======== Input data ========
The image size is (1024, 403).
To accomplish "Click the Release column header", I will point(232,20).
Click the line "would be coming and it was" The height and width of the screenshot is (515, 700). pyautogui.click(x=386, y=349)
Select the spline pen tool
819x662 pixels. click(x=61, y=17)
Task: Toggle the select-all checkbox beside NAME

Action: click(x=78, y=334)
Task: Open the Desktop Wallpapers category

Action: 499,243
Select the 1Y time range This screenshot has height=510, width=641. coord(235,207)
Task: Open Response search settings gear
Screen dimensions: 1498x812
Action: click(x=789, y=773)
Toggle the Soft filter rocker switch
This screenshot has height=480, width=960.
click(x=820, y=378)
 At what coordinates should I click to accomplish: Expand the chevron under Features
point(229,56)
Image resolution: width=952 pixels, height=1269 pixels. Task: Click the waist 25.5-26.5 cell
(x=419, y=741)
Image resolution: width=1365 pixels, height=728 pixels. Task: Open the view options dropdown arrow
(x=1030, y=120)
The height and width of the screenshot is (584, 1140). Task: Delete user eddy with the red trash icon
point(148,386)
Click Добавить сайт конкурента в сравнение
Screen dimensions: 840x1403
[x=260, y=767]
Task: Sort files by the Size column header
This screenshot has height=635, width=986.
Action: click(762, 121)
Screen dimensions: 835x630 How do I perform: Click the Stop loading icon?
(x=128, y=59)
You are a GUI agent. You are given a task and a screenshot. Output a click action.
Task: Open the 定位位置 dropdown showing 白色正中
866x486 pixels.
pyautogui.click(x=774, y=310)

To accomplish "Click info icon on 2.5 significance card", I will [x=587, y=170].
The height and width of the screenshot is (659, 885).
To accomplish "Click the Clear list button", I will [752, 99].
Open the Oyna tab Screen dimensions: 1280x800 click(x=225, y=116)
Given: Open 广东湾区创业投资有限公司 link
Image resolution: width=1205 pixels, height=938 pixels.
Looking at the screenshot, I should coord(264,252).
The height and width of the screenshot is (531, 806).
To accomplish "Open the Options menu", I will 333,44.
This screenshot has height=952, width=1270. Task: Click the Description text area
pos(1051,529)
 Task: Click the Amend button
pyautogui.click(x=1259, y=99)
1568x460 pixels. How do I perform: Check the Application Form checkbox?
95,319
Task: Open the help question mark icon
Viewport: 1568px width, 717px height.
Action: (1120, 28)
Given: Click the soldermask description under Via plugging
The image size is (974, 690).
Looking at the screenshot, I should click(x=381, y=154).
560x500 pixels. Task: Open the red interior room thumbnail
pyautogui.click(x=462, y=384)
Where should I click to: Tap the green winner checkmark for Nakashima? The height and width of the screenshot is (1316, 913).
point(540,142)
========
Action item — Could you retype all of the records above exactly as they appear?

Written answer —
The image size is (1024, 403).
To accomplish "Click the Release column header", I will point(232,20).
Click the line "would be coming and it was" The height and width of the screenshot is (515, 700). pyautogui.click(x=386, y=349)
Select the spline pen tool
819x662 pixels. click(x=61, y=17)
Task: Toggle the select-all checkbox beside NAME

Action: click(x=78, y=334)
Task: Open the Desktop Wallpapers category

Action: 499,243
Select the 1Y time range This screenshot has height=510, width=641. coord(235,207)
Task: Open Response search settings gear
Screen dimensions: 1498x812
Action: click(x=789, y=773)
Toggle the Soft filter rocker switch
This screenshot has height=480, width=960.
click(x=820, y=378)
 At what coordinates should I click to accomplish: Expand the chevron under Features
point(229,56)
Image resolution: width=952 pixels, height=1269 pixels. Task: Click the waist 25.5-26.5 cell
(x=419, y=741)
Image resolution: width=1365 pixels, height=728 pixels. Task: Open the view options dropdown arrow
(x=1030, y=120)
The height and width of the screenshot is (584, 1140). Task: Delete user eddy with the red trash icon
point(148,386)
Click Добавить сайт конкурента в сравнение
Screen dimensions: 840x1403
[x=260, y=767]
Task: Sort files by the Size column header
This screenshot has height=635, width=986.
Action: click(762, 121)
Screen dimensions: 835x630 How do I perform: Click the Stop loading icon?
(x=128, y=59)
You are a GUI agent. You are given a task and a screenshot. Output a click action.
Task: Open the 定位位置 dropdown showing 白色正中
866x486 pixels.
pyautogui.click(x=774, y=310)

To accomplish "Click info icon on 2.5 significance card", I will [x=587, y=170].
The height and width of the screenshot is (659, 885).
To accomplish "Click the Clear list button", I will [752, 99].
Open the Oyna tab Screen dimensions: 1280x800 click(x=225, y=116)
Given: Open 广东湾区创业投资有限公司 link
Image resolution: width=1205 pixels, height=938 pixels.
Looking at the screenshot, I should coord(264,252).
The height and width of the screenshot is (531, 806).
To accomplish "Open the Options menu", I will 333,44.
This screenshot has height=952, width=1270. Task: Click the Description text area
pos(1051,529)
 Task: Click the Amend button
pyautogui.click(x=1259, y=99)
1568x460 pixels. How do I perform: Check the Application Form checkbox?
95,319
Task: Open the help question mark icon
Viewport: 1568px width, 717px height.
Action: (1120, 28)
Given: Click the soldermask description under Via plugging
The image size is (974, 690).
Looking at the screenshot, I should click(x=381, y=154).
560x500 pixels. Task: Open the red interior room thumbnail
pyautogui.click(x=462, y=384)
Where should I click to: Tap the green winner checkmark for Nakashima? The height and width of the screenshot is (1316, 913).
point(540,142)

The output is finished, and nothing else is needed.